Elsewhere in this website, I discuss the specific histories of various notable Japanese manufacturers which produced TLRs in some numbers.  Many famous firms - Olympus, Minolta, Yashica and others - are discussed in their own pages, accessible from HERE.  However, there are dozens of lesser makes, mostly produced in a period of about ten years from 1950 or so.  The Japanese TLR had its origins before WW2 in the early copies of German models produced from 1936/37, with more appearing after 1939, when German cameras were hard to obtain/import.  Production of course nose-dived just before and after Japan's defeat in 1945.

Then, in the early 1950s, large numbers of American troops were based in (or passing through) Japan during the Korean War. It was partly their spending power which encouraged the development of a proliferation of manufacturers, many very small, to make products for them and for export to the USA. Cameras were a major part of this, which became the "golden age" of the Japanese TLR. There was a thriving pack of parts manufacturers (often making cameras themselves), and it can be very difficult to work out who made what.

To quote one fellow collector: "A whole series of imaginatively-named TLR cameras found their way to America in the duffel bags of occupation troops returning home... Who knows the real story — there are tales of families assembling cameras in their kitchens, and no doubt there is much truth to those stories".

When the Japanese habit of creating new multiple variant names for only slightly different products is combined with the growing opportunity in the late 'fifties to manufacture on a subcontract basis for American and European distributors, pinpointing who exactly made a particular model can be nigh-on impossible.

Therefore, where attribution to an identifiable maker is possible, its name is used to classify the camera here. Key sources for this are Sugiyama and McKeown (see Reference Sources page); the former is pretty reliable where it has something classified, but McKeown occasionally gets it wrong or hedges his bets. In some cases, where information is just unobtainable and the camera isn't clearly the same as a known attributable one, I can only list by the name on the nameplate itself.

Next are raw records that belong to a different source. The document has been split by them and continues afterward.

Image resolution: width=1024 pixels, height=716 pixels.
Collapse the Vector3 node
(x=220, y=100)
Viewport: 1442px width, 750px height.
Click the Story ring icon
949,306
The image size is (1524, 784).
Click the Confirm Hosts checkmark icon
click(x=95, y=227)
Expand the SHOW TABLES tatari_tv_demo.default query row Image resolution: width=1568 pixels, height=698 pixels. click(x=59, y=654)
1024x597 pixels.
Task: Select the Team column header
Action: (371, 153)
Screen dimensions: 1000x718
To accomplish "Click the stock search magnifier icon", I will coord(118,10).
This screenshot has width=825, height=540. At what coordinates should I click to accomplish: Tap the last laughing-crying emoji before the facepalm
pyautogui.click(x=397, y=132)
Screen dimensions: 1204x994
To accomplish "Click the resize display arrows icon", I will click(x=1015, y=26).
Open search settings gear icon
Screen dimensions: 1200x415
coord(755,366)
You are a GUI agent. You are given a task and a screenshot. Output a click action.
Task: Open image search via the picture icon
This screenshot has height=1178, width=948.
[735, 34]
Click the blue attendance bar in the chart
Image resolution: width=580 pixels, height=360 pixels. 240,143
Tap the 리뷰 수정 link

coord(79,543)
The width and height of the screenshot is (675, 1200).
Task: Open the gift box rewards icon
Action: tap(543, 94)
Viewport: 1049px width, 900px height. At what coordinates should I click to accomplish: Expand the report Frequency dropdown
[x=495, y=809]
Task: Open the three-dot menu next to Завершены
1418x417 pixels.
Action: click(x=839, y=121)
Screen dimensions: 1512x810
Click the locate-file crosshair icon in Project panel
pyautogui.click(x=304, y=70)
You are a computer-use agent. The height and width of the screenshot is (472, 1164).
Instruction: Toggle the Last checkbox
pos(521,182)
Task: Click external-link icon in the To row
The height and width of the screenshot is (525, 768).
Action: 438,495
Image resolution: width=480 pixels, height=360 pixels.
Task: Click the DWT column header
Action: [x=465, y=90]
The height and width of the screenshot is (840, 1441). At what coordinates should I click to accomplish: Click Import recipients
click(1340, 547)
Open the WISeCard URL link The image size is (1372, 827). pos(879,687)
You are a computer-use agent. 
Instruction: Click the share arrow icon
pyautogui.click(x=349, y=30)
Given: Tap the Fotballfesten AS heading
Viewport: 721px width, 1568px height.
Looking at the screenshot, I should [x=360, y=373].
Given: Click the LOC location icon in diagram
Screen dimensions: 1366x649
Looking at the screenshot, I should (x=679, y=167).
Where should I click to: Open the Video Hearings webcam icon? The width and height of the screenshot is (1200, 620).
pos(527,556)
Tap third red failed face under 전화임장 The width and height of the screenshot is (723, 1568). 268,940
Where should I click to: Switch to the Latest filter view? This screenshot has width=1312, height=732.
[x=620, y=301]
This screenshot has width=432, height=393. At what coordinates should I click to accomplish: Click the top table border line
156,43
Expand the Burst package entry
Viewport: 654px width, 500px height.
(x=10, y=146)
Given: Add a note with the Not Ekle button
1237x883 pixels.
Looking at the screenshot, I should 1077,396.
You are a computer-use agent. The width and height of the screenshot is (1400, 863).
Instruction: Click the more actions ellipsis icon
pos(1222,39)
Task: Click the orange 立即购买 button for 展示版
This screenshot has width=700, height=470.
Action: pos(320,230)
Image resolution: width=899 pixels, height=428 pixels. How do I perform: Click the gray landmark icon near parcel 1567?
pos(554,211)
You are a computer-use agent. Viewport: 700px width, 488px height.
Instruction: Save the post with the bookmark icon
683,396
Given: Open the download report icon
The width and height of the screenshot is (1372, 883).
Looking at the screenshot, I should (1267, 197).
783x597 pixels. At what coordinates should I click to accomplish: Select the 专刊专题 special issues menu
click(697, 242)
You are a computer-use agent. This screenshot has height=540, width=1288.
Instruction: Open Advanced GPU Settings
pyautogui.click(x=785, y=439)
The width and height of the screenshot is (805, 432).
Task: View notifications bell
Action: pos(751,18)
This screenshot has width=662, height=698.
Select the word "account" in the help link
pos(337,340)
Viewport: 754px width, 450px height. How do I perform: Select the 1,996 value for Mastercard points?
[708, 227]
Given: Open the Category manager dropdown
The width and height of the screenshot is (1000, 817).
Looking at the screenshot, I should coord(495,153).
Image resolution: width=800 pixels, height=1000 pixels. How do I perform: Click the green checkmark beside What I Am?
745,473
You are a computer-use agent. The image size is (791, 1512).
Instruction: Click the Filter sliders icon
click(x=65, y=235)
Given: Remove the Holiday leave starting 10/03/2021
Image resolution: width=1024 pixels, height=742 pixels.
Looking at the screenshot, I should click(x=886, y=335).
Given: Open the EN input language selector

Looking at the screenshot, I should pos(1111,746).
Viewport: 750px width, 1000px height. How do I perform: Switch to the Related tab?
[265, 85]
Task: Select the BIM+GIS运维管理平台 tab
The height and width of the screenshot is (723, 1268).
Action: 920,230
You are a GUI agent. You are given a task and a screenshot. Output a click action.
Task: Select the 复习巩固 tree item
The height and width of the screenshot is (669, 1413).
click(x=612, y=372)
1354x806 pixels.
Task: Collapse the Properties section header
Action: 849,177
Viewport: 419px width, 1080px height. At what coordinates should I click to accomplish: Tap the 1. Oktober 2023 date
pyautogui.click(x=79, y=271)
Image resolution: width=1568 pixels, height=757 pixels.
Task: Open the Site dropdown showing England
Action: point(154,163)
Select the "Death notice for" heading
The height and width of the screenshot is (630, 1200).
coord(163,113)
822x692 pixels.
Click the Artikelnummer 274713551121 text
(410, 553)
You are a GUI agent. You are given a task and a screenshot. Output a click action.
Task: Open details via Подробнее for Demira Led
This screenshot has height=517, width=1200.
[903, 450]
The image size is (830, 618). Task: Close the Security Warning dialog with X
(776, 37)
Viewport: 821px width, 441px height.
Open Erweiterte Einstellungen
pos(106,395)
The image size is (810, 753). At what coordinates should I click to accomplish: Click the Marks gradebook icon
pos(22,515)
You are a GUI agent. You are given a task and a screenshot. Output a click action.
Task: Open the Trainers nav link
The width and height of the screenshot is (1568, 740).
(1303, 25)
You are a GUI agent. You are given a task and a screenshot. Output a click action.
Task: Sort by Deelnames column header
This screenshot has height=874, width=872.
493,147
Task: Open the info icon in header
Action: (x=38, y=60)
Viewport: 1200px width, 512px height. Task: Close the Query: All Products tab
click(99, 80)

One frequent common factor across the various brands (including those on my other "Japanese" pages) is the post-war Tri-Lausar lens set, a Tessar-type lens that the Tomioka Optical Company (Japan's first independent lensmaker) had perfected in the 1920's. They must have been churned out by the million - perhaps half the TLRs from the early 'fifties used them, and many, many other cameras besides. Tomioka Optical Laboratory was founded in Tokyo in 1924, and taken over by Yashica in the 1960s - Yashica itself being finally absorbed by Kyocera in 1983 (the lens division continues in business and acknowledges its Tomioka roots). If you know more of this, EMAIL ME and I'll publish it here and credit you!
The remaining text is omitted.